> **AIM**:
Reproduce the following records verbatim, preserving every line without alteration.

— BEGIN —

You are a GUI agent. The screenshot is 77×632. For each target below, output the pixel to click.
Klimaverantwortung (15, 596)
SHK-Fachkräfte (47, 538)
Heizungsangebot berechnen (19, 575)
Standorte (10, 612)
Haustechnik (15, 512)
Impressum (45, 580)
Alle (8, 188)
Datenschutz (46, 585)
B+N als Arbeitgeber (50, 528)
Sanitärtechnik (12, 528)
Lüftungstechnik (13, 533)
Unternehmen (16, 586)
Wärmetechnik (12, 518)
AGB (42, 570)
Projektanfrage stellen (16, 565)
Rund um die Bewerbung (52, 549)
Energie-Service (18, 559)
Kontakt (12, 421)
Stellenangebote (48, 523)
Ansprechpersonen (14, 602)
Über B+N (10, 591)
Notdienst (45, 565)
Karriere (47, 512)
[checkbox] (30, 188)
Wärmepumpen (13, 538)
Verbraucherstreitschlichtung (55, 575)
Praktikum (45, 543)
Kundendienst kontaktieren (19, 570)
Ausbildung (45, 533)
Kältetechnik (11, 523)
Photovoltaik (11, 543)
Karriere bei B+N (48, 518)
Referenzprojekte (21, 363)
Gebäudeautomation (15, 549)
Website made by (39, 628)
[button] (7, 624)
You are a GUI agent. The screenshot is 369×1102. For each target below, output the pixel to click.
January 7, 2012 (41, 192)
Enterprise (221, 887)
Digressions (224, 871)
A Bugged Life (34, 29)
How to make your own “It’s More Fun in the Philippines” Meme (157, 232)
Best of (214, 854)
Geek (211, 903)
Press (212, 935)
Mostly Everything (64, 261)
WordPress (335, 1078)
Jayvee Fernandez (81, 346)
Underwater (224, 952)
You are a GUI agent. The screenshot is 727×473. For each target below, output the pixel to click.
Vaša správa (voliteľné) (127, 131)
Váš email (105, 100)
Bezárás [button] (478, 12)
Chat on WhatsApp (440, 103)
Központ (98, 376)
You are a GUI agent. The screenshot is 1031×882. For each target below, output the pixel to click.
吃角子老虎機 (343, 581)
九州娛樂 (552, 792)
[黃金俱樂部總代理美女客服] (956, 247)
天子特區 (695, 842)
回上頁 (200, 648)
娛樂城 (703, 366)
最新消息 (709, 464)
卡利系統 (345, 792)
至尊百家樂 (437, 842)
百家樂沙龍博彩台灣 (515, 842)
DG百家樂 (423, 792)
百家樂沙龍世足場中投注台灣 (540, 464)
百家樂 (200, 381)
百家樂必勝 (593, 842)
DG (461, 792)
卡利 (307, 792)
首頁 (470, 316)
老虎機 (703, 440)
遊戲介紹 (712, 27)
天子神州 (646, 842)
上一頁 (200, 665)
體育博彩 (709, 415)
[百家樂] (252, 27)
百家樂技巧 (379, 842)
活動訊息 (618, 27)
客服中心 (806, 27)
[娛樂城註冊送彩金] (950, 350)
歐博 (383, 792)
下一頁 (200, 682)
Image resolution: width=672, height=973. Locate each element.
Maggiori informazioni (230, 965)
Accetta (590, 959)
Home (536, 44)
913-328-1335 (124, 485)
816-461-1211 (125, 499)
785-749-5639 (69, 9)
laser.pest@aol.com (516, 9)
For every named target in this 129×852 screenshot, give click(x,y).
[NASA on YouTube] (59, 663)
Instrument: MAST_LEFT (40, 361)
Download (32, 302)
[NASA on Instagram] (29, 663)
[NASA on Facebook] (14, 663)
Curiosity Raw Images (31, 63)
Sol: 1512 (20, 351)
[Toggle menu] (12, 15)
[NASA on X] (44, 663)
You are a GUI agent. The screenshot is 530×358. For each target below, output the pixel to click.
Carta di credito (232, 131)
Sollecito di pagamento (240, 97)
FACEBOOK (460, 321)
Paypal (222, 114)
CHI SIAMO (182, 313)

— END —

> **RESULT OF THE EXERCISE**:
You are a GUI agent. The screenshot is 77×632. For each target below, output the pixel to click.
Klimaverantwortung (15, 596)
SHK-Fachkräfte (47, 538)
Heizungsangebot berechnen (19, 575)
Standorte (10, 612)
Haustechnik (15, 512)
Impressum (45, 580)
Alle (8, 188)
Datenschutz (46, 585)
B+N als Arbeitgeber (50, 528)
Sanitärtechnik (12, 528)
Lüftungstechnik (13, 533)
Unternehmen (16, 586)
Wärmetechnik (12, 518)
AGB (42, 570)
Projektanfrage stellen (16, 565)
Rund um die Bewerbung (52, 549)
Energie-Service (18, 559)
Kontakt (12, 421)
Stellenangebote (48, 523)
Ansprechpersonen (14, 602)
Über B+N (10, 591)
Notdienst (45, 565)
Karriere (47, 512)
[checkbox] (30, 188)
Wärmepumpen (13, 538)
Verbraucherstreitschlichtung (55, 575)
Praktikum (45, 543)
Kundendienst kontaktieren (19, 570)
Ausbildung (45, 533)
Kältetechnik (11, 523)
Photovoltaik (11, 543)
Karriere bei B+N (48, 518)
Referenzprojekte (21, 363)
Gebäudeautomation (15, 549)
Website made by (39, 628)
[button] (7, 624)
You are a GUI agent. The screenshot is 369×1102. For each target below, output the pixel to click.
January 7, 2012 (41, 192)
Enterprise (221, 887)
Digressions (224, 871)
A Bugged Life (34, 29)
How to make your own “It’s More Fun in the Philippines” Meme (157, 232)
Best of (214, 854)
Geek (211, 903)
Press (212, 935)
Mostly Everything (64, 261)
WordPress (335, 1078)
Jayvee Fernandez (81, 346)
Underwater (224, 952)
You are a GUI agent. The screenshot is 727×473. For each target below, output the pixel to click.
Vaša správa (voliteľné) (127, 131)
Váš email (105, 100)
Bezárás [button] (478, 12)
Chat on WhatsApp (440, 103)
Központ (98, 376)
You are a GUI agent. The screenshot is 1031×882. For each target below, output the pixel to click.
吃角子老虎機 (343, 581)
九州娛樂 (552, 792)
[黃金俱樂部總代理美女客服] (956, 247)
天子特區 (695, 842)
回上頁 (200, 648)
娛樂城 (703, 366)
最新消息 (709, 464)
卡利系統 (345, 792)
至尊百家樂 (437, 842)
百家樂沙龍博彩台灣 (515, 842)
DG百家樂 (423, 792)
百家樂沙龍世足場中投注台灣 (540, 464)
百家樂 (200, 381)
百家樂必勝 (593, 842)
DG (461, 792)
卡利 (307, 792)
首頁 (470, 316)
老虎機 (703, 440)
遊戲介紹 (712, 27)
天子神州 (646, 842)
上一頁 (200, 665)
體育博彩 (709, 415)
[百家樂] (252, 27)
百家樂技巧 (379, 842)
活動訊息 (618, 27)
客服中心 (806, 27)
[娛樂城註冊送彩金] (950, 350)
歐博 (383, 792)
下一頁 (200, 682)
Image resolution: width=672, height=973. Locate each element.
Maggiori informazioni (230, 965)
Accetta (590, 959)
Home (536, 44)
913-328-1335 (124, 485)
816-461-1211 (125, 499)
785-749-5639 (69, 9)
laser.pest@aol.com (516, 9)
For every named target in this 129×852 screenshot, give click(x,y).
[NASA on YouTube] (59, 663)
Instrument: MAST_LEFT (40, 361)
Download (32, 302)
[NASA on Instagram] (29, 663)
[NASA on Facebook] (14, 663)
Curiosity Raw Images (31, 63)
Sol: 1512 (20, 351)
[Toggle menu] (12, 15)
[NASA on X] (44, 663)
You are a GUI agent. The screenshot is 530×358. For each target below, output the pixel to click.
Carta di credito (232, 131)
Sollecito di pagamento (240, 97)
FACEBOOK (460, 321)
Paypal (222, 114)
CHI SIAMO (182, 313)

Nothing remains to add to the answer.